Exercise description:
Where a line of the data holds the word "card", copy that line.

Given information:

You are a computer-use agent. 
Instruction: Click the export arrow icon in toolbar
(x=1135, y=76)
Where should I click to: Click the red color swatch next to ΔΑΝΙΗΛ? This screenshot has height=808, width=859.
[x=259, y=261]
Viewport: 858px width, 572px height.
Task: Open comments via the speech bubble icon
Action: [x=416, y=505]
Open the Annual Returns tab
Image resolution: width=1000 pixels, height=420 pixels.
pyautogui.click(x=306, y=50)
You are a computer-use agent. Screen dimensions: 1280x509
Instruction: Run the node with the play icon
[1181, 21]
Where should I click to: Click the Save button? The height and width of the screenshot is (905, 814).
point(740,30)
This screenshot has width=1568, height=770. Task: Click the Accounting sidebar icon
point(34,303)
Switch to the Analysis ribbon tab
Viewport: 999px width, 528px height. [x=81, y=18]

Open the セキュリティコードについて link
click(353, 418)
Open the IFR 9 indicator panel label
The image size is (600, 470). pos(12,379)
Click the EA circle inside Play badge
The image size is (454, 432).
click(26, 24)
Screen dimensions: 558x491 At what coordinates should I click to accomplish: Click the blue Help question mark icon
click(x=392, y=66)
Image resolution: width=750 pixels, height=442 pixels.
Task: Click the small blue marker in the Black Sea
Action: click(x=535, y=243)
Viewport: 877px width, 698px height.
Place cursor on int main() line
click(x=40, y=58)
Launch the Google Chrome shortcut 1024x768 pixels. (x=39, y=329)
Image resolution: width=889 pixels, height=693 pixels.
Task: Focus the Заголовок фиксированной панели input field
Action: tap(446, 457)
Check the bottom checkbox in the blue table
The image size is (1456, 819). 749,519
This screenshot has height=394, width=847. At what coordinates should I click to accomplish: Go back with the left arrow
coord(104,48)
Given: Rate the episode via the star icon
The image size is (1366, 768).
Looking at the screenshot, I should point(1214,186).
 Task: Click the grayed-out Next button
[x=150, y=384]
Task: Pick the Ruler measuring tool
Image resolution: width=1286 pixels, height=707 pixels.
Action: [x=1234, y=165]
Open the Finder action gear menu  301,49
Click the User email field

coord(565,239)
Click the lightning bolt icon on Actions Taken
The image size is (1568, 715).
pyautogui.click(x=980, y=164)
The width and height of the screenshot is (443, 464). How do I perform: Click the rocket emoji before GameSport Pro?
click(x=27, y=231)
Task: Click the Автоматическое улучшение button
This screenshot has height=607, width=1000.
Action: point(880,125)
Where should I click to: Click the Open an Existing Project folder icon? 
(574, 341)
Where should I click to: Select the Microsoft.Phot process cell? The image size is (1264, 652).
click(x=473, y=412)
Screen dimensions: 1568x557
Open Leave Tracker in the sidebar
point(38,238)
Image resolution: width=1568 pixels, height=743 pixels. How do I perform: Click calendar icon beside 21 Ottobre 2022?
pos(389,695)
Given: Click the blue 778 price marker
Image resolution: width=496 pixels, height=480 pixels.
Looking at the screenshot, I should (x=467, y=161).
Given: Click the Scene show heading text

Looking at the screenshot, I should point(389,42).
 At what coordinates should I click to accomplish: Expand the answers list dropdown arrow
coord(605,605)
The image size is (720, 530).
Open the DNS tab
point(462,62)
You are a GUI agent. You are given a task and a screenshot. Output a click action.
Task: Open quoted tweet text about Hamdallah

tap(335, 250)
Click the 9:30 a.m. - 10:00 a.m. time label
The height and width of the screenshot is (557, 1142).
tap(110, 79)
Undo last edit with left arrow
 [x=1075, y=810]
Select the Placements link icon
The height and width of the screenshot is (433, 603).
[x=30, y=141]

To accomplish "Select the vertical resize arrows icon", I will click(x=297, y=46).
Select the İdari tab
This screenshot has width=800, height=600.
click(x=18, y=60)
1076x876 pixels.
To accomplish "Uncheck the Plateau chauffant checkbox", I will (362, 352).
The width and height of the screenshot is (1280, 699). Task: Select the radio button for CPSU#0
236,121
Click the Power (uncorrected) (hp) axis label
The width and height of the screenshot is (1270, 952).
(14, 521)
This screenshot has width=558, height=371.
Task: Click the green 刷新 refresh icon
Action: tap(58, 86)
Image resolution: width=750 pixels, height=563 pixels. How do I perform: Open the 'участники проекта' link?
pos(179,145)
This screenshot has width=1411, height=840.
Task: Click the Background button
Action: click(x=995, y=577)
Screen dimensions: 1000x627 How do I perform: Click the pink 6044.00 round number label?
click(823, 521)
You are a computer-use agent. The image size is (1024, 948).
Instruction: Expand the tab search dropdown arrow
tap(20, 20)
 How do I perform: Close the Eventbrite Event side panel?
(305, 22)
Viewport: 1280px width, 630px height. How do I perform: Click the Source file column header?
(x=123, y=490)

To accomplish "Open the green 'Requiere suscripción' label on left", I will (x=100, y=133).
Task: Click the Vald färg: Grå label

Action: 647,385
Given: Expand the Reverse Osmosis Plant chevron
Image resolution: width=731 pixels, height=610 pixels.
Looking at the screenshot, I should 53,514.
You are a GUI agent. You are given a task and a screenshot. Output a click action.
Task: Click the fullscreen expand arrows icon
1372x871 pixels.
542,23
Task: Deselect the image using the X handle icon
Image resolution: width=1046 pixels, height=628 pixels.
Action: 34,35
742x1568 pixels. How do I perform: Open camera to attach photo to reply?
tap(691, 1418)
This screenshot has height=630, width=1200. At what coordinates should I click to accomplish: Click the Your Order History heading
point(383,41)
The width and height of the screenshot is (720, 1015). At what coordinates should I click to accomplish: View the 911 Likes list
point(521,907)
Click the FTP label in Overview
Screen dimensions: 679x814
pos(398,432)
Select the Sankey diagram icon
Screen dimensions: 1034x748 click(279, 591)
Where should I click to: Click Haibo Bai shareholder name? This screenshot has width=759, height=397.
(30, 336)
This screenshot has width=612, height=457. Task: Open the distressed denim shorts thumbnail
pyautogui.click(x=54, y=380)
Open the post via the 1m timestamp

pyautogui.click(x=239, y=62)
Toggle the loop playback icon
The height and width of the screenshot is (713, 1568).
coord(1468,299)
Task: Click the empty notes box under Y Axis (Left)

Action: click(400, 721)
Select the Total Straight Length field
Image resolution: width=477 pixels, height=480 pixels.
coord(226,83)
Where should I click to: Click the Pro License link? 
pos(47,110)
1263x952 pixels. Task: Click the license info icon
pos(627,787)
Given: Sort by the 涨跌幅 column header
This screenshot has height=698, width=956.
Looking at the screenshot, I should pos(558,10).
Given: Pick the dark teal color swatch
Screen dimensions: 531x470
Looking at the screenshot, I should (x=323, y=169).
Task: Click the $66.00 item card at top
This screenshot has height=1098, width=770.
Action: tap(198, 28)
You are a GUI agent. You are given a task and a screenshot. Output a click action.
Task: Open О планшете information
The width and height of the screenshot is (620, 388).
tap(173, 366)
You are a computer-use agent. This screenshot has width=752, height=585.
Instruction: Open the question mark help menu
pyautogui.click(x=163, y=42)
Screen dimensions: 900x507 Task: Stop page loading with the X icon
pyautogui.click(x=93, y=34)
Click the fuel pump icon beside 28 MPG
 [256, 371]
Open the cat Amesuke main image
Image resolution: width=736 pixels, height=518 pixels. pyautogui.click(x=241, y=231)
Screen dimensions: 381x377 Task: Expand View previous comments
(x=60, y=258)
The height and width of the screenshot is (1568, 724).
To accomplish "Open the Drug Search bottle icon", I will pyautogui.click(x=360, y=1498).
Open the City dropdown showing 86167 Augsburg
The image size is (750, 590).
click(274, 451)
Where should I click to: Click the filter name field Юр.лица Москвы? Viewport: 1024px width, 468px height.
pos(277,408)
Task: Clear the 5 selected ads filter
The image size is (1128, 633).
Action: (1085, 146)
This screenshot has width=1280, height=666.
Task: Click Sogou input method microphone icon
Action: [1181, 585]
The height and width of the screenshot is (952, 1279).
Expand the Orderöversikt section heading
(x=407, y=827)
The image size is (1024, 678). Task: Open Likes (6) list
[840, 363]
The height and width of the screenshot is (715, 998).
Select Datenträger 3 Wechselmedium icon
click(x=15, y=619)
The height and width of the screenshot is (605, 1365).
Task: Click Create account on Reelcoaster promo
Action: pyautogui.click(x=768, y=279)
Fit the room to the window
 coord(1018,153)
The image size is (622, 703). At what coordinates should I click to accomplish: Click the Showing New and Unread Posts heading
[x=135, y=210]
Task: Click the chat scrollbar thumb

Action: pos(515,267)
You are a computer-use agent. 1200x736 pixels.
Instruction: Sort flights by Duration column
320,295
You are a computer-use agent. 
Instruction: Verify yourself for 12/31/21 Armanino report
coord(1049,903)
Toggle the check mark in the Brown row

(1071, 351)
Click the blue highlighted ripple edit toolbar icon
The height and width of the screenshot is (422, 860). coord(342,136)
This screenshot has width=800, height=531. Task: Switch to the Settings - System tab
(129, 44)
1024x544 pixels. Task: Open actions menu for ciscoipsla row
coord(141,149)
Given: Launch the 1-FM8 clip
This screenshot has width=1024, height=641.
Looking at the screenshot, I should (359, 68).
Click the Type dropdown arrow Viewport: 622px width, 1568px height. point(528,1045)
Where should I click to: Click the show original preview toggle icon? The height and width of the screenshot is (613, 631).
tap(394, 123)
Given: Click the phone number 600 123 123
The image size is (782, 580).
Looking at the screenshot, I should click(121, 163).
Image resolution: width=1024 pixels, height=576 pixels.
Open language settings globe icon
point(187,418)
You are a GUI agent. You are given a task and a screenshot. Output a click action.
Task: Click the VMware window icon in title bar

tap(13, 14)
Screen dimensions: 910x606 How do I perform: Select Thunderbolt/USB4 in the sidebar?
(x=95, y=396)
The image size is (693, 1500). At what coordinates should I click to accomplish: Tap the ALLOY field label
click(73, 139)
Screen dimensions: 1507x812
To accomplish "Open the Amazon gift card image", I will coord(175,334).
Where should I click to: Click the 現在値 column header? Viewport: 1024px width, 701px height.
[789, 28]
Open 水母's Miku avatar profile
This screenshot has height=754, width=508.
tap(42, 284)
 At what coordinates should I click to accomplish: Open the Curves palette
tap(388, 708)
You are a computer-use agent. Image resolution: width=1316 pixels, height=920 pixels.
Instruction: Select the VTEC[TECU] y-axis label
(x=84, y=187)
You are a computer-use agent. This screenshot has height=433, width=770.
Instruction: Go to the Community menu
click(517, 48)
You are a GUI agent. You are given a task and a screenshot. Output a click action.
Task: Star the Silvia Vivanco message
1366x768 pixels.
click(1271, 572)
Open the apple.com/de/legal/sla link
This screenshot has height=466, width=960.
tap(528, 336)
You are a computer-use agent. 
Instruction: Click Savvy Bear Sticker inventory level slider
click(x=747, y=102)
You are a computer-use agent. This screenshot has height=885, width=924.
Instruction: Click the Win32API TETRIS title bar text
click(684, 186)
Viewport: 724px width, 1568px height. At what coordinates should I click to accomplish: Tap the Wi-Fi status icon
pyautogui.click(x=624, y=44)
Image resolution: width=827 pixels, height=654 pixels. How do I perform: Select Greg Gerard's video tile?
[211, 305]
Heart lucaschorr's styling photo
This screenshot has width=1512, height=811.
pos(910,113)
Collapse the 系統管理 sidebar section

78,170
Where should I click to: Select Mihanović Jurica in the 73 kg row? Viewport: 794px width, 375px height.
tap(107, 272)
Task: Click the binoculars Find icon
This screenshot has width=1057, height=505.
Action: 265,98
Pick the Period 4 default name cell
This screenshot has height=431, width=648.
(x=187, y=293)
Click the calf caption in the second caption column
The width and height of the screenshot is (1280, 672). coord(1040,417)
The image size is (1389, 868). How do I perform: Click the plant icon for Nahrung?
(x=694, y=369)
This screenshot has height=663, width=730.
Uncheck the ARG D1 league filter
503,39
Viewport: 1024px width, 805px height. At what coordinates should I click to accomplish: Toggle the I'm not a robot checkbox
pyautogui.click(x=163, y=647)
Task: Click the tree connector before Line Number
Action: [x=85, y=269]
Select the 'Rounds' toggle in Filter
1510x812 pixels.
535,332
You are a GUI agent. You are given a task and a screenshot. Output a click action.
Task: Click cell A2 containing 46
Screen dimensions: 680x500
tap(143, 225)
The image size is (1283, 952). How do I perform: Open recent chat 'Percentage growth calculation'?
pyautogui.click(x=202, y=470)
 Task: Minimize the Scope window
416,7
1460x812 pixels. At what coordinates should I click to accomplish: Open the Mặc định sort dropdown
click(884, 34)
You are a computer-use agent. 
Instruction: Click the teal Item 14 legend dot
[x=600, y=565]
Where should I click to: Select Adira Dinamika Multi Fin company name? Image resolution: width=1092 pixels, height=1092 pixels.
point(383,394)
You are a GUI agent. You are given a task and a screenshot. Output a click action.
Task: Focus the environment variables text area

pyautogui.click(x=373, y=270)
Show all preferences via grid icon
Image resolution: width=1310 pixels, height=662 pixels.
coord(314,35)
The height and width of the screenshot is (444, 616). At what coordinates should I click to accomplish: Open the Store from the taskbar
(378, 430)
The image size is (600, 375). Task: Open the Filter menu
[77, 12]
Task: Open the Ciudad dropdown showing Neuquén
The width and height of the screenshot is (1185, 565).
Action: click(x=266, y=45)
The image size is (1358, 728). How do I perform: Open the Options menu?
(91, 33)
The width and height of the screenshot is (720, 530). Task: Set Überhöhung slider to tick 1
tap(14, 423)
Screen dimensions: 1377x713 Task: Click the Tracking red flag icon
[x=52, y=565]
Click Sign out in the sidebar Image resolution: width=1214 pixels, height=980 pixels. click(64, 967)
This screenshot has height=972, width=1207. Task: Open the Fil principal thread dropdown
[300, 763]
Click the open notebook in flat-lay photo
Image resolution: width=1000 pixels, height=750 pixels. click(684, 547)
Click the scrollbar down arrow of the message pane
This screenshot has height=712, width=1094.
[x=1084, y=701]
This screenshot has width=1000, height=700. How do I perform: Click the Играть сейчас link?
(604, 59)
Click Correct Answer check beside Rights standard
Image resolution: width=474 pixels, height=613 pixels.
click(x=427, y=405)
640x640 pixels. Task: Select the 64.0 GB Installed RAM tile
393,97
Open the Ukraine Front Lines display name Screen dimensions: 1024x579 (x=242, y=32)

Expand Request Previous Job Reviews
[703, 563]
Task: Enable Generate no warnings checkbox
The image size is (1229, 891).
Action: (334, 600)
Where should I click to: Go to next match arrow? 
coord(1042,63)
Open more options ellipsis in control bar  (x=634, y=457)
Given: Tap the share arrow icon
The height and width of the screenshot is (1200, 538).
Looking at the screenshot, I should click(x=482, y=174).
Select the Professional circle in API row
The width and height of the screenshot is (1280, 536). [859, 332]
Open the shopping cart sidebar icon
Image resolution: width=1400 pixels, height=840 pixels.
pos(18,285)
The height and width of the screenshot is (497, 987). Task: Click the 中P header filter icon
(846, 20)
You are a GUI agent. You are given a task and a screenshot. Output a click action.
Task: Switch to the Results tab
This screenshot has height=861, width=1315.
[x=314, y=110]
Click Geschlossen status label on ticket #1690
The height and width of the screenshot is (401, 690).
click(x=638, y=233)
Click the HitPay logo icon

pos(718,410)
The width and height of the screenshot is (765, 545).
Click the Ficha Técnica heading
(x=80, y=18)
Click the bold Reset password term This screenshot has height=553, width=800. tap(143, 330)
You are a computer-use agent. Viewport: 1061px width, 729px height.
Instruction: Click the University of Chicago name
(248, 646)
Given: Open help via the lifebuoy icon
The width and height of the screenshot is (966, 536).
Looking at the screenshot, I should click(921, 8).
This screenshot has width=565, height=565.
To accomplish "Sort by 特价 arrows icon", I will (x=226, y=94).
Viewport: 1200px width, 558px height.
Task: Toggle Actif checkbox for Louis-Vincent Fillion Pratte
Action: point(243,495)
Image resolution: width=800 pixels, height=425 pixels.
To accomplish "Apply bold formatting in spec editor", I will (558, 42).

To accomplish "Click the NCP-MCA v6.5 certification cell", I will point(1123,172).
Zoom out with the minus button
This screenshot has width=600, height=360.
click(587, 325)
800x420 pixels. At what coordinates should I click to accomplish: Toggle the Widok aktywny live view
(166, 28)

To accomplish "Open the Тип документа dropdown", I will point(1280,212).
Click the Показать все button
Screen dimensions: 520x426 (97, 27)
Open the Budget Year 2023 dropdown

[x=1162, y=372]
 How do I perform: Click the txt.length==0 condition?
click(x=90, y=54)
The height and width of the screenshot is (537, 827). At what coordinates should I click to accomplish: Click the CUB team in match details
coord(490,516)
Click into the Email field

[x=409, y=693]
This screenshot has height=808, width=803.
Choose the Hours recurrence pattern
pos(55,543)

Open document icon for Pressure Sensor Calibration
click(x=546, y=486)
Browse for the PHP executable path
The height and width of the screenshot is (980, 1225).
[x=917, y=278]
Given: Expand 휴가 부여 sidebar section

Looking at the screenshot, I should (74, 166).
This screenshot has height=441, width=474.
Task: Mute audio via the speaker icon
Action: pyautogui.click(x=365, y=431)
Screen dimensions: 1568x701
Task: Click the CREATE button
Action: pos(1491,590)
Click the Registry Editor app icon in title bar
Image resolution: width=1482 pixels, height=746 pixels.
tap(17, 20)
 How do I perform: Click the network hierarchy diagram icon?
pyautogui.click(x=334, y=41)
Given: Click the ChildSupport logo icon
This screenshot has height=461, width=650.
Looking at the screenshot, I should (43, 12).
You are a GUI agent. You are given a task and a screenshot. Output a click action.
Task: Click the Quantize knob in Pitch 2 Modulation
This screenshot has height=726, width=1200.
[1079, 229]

Answer to this problem:
Task: Click the $66.00 item card at top
To accomplish "Open the Amazon gift card image", I will coord(175,334).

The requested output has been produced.